**選択した文章:**
########################################
説明

密閉型開閉装置

【課題】高電圧導体表面に存在する微細金属粉が高電圧導体表面またはその近傍に滞留、集積することを防ぐと共に、絶縁破壊の発生に必要な高電圧導体表面からの初期電子供給を抑えることにより、絶縁信頼性が高く、且つコンパクトな密閉型開閉装置を提供する。
【解決手段】高電圧導体1表面に抵抗特性を有する抵抗膜12をコーティングしている。抵抗膜12は、抵抗特性を有する材料粉もしくはこれを混入させた樹脂からなり、その体積抵抗率は1E7Ω・cm以上で且つ1E11Ω・cm以下とする。

【発明の詳細な説明】
【技術分野】
【0001】
本発明の実施形態は、絶縁性能の向上を図った密閉型開閉装置に関するものである。
【背景技術】
【0002】
一般に、ガス絶縁開閉装置などには密閉型開閉装置が採用されている。密閉型開閉装置は、密閉した容器内部に、高電圧導体を収納すると共に、絶縁性ガスを封入することにより構成される。密閉型開閉装置にはコストや環境負荷を低減することが望まれるため、装置の縮小化が指向されている。したがって、絶縁設計の合理化や三相一括化などによる密閉容器のコンパクト化が進められている。
【0003】
ところで、密閉型開閉装置の密閉容器の大きさは、基本的に絶縁及び熱的設計に基づいて決められる。絶縁設計の決定に際しては、万一、密閉容器内に金属粉が存在した場合の絶縁性能への影響度が検討ポイントとなる。この点について、図5、図6を用いて具体的に説明する。
########################################
**利用可能な記録:**
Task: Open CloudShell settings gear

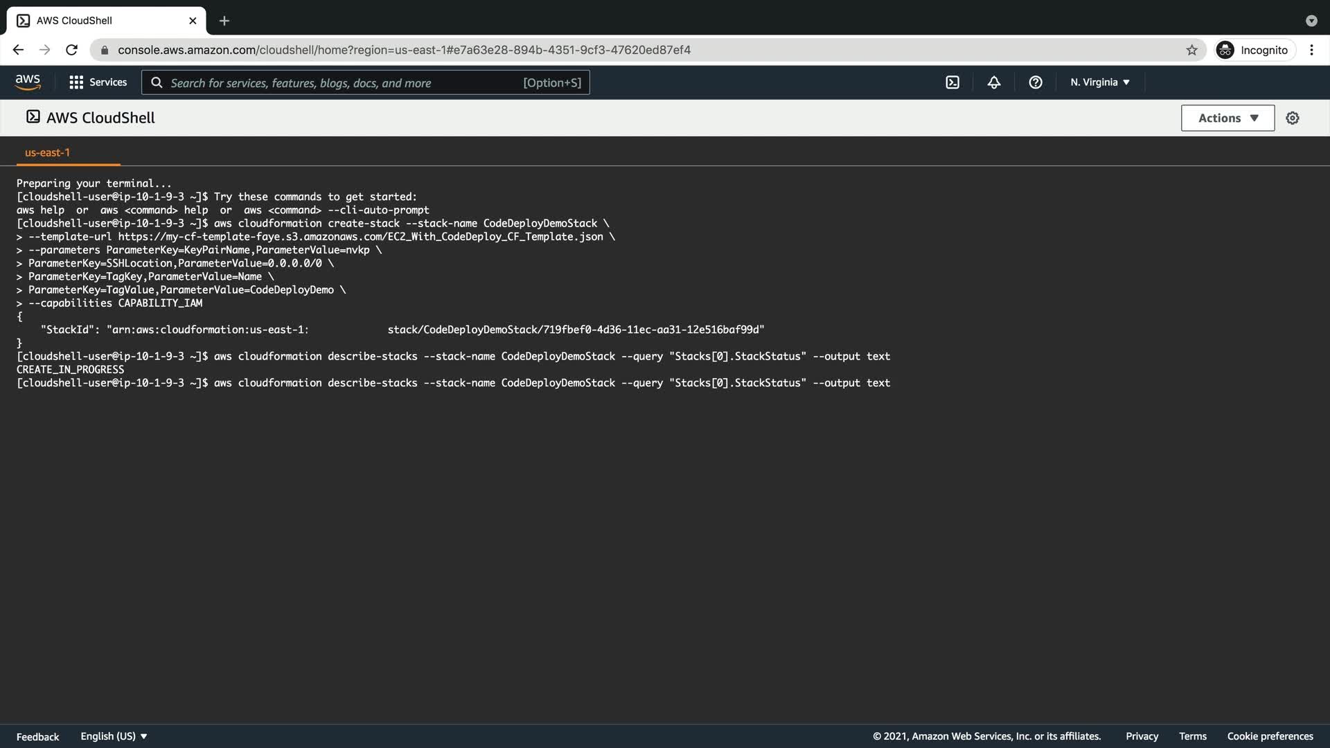Action: 1293,118
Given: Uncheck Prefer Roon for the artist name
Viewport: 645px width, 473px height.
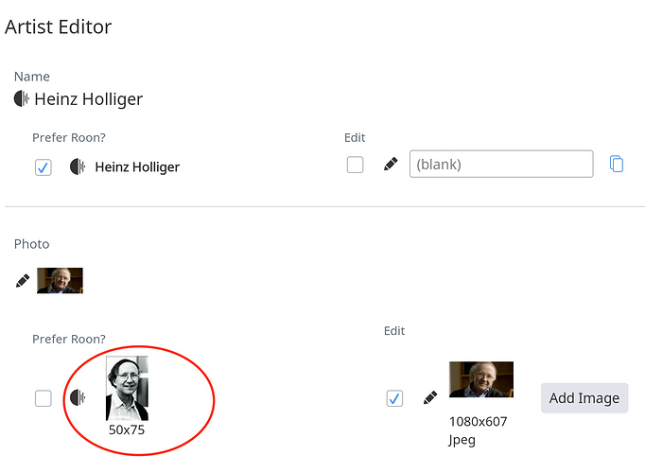Looking at the screenshot, I should (44, 167).
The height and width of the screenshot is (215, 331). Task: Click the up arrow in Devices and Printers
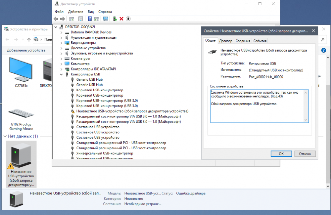(x=29, y=40)
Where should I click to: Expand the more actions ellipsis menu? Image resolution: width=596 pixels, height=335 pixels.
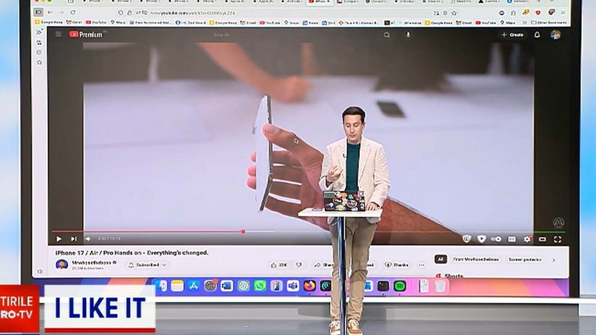click(421, 264)
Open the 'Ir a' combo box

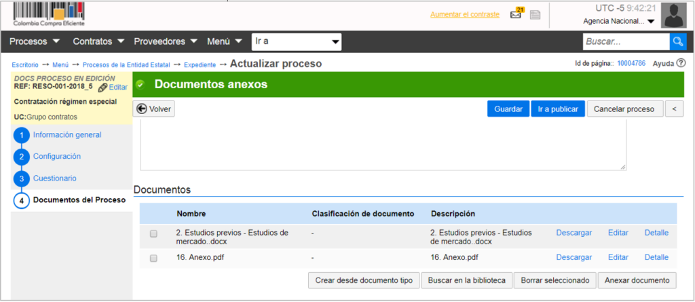coord(296,42)
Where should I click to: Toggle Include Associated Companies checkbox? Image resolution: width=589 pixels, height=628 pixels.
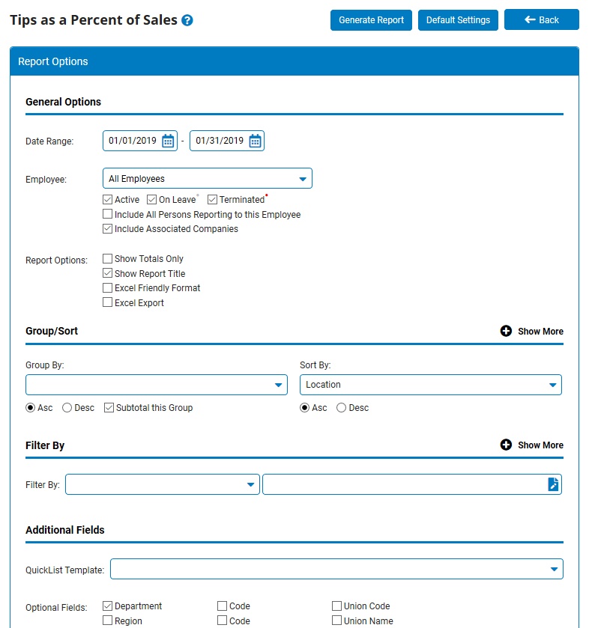click(108, 229)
########################################
**取り組む課題:**
(1) 密閉型開閉装置に関する選択した文章について、次の問いに答えてください。
(a) 抵抗膜12の体積抵抗率はどの範囲とされていますか。
(b) ガス絶縁開閉装置などに一般に採用されているのは何ですか。
(c) 密閉容器の大きさは、基本的に何に基づいて決められますか。
(2) 記録の中で「Where should I click to: Expand」を含む行から記録の最後の行までを、要求文も含めてもう一度書き出してください。その際、答えの座標の数値をすべて32ずつずらし、画像は含めないでください。
これらの記録は選択した文章とは関係がありません。

**解答一覧:**
(1)
(a) 1E7Ω・cm以上で、且つ1E11Ω・cm以下です。
(b) 密閉型開閉装置です。
(c) 絶縁及び熱的設計に基づいて決められます。

(2)
Where should I click to: Expand the more actions ellipsis menu? Image resolution: width=596 pixels, height=335 pixels.
click(453, 296)
Open the 'Ir a' combo box

coord(328,74)
Where should I click to: Toggle Include Associated Companies checkbox? Image resolution: width=589 pixels, height=628 pixels.
click(140, 261)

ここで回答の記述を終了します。